Hi John, Can you be more specific about what is incorrect? Is there an error, or a result that doesn’t satisfy your requirements? What solver are you using?

1 Like

In your first model, the constraint is active when y[j] == 0, and ignored when y[j] == 1.

In contrast, your indicator constraints are active when y[j] == 1.

Per the documentation, Constraints · JuMP, use !y[j] => {} to activate the indicator constraint on y[j] == 0.

1 Like

I am using Cbc solver. The log shows the problem as unbounded.

I have tried that as well, but still it shows the problem unbounded.
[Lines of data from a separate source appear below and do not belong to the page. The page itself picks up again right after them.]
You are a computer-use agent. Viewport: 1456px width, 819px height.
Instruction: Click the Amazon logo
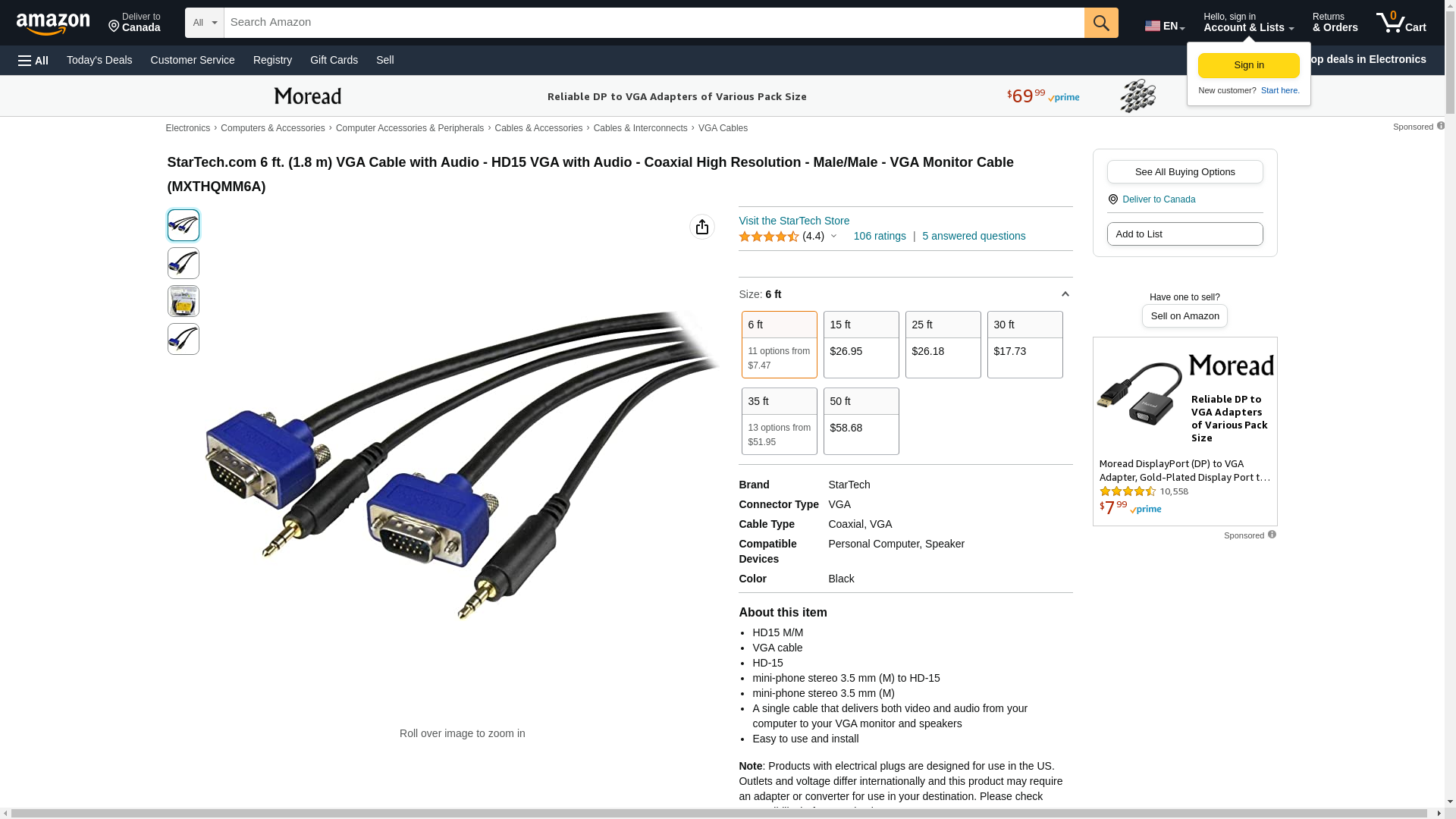[53, 24]
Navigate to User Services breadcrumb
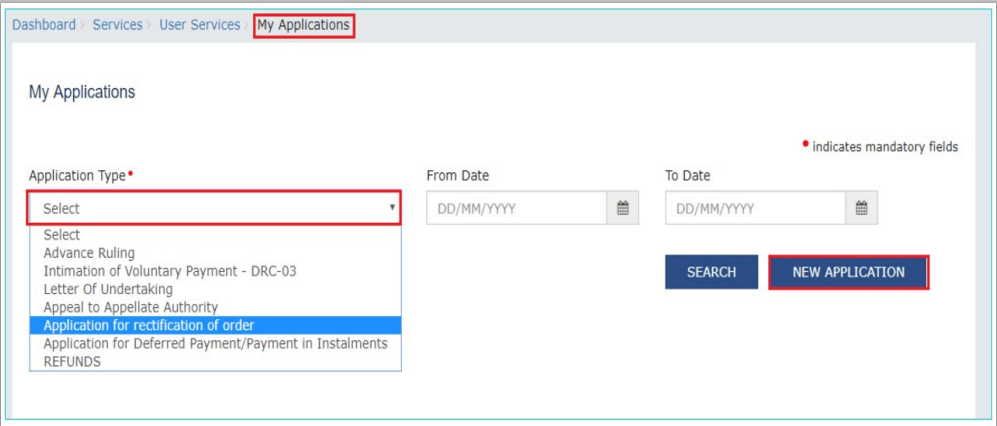Image resolution: width=997 pixels, height=426 pixels. tap(199, 25)
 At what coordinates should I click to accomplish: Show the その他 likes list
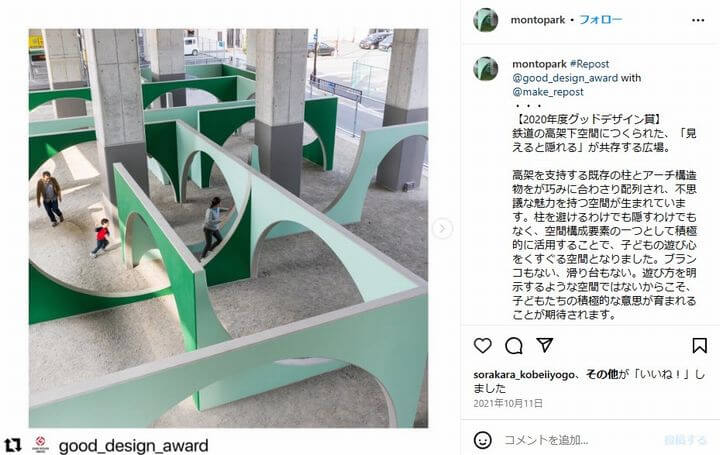(x=602, y=374)
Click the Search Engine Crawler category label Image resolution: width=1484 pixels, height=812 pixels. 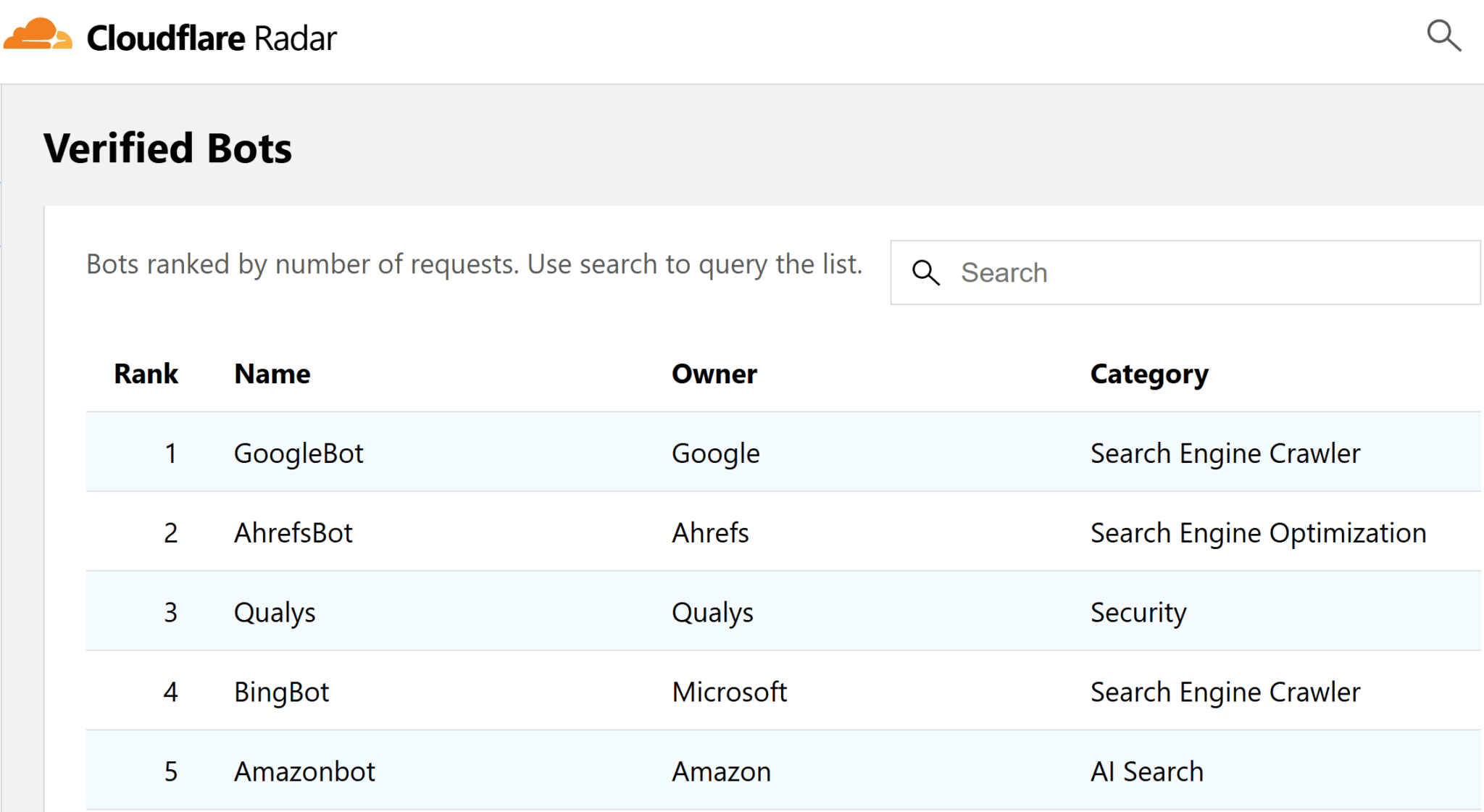point(1225,453)
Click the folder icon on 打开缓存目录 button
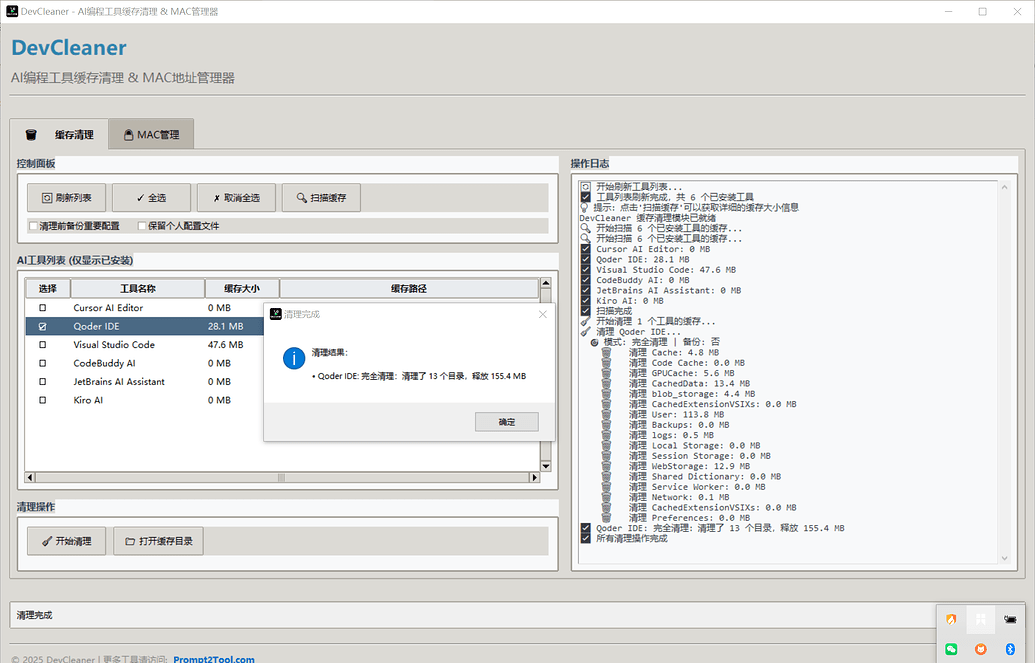The width and height of the screenshot is (1035, 663). click(x=130, y=540)

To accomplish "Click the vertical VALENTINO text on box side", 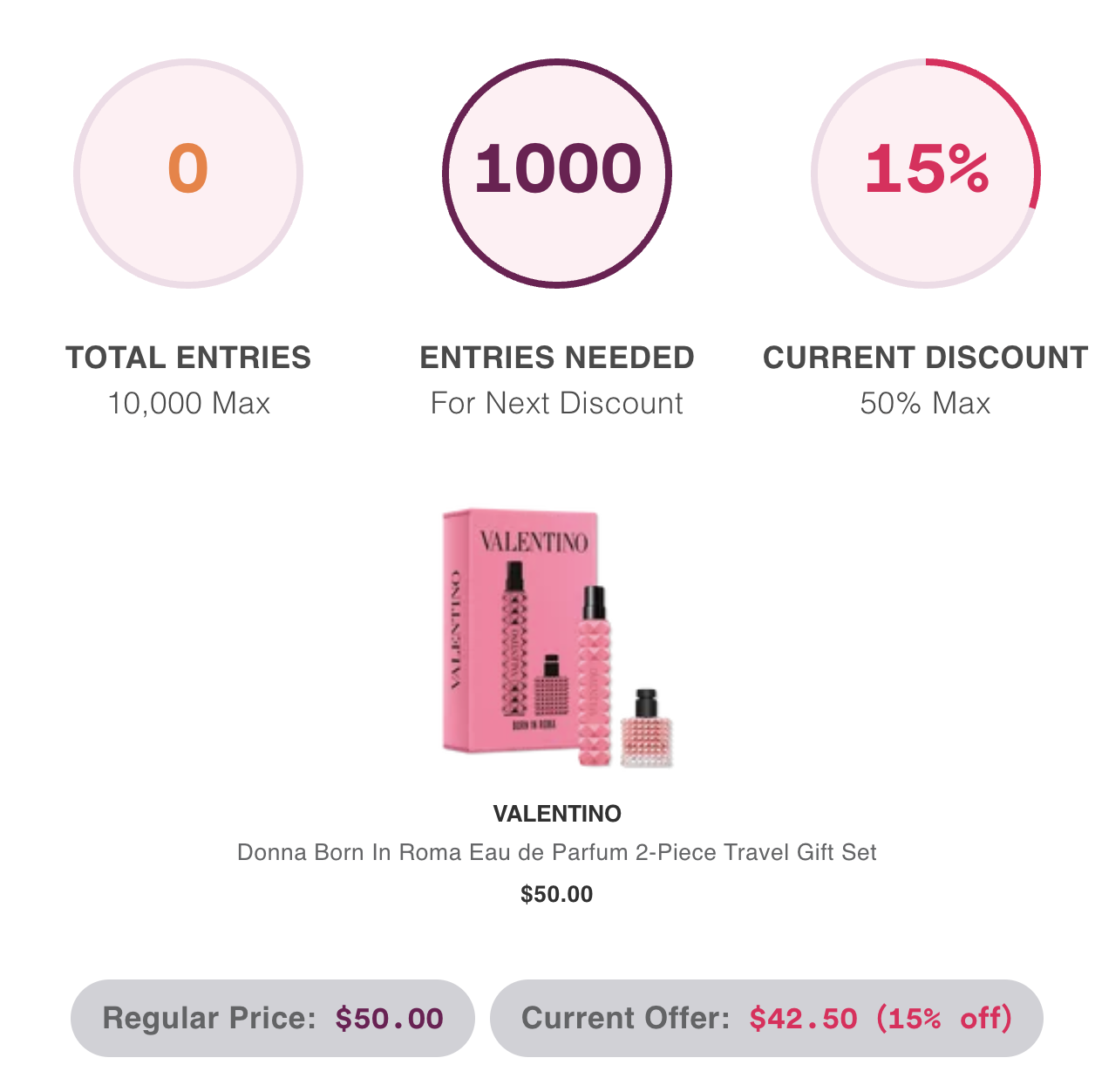I will 455,630.
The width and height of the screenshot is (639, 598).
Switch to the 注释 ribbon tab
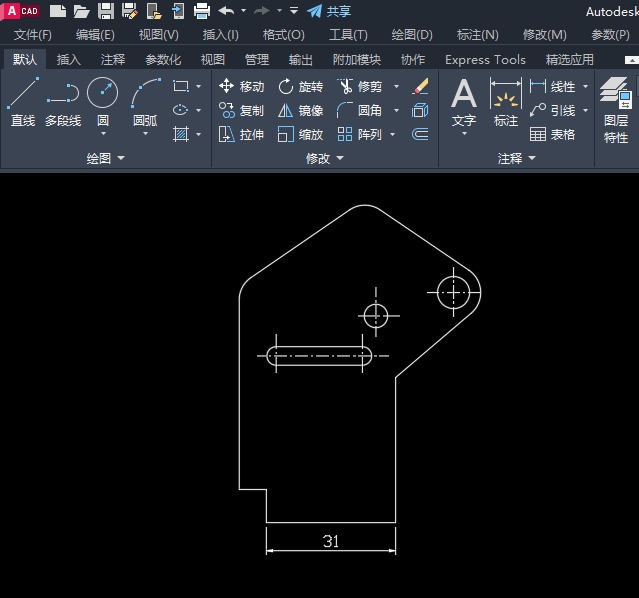113,60
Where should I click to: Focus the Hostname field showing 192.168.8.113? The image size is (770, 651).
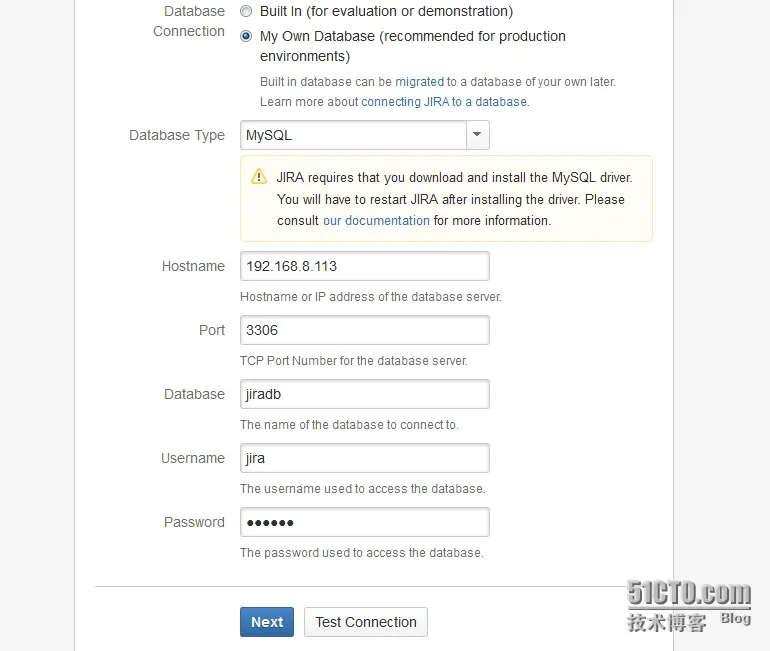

I have given a complete example below.

function run_func(n_x,num)
	l = -float(rand(30:100,num,n_x)) .+ float(rand(80:140,1,n_x))
    n_sim = size(l,1)
    n_x = size(l,2)
	M = 1000
    m = Model(Cbc.Optimizer)
    @constraint(m,constraint,sum(x[i] for i =1:n_x) == 1)
	@constraint(m,constraint1[j in 1:n_sim], M*y[j]-sum(l[j,i]*x[i] for i in 1:n_x) + a >= 0)
#	@constraint(m,constraint1[j in 1:n_sim], !y[j] => {a  >= sum(l[j,i]*x[i] for i in 1:n_x)})

    @constraint(m,constraint2, sum(y[j] for j in 1:n_sim)<=0.05*num)


Could it be related to this github issue?

Yes, Cbc has some issues with SOS constraints. Try a solver with native support for indicator constraints like Gurobi or CPLEX.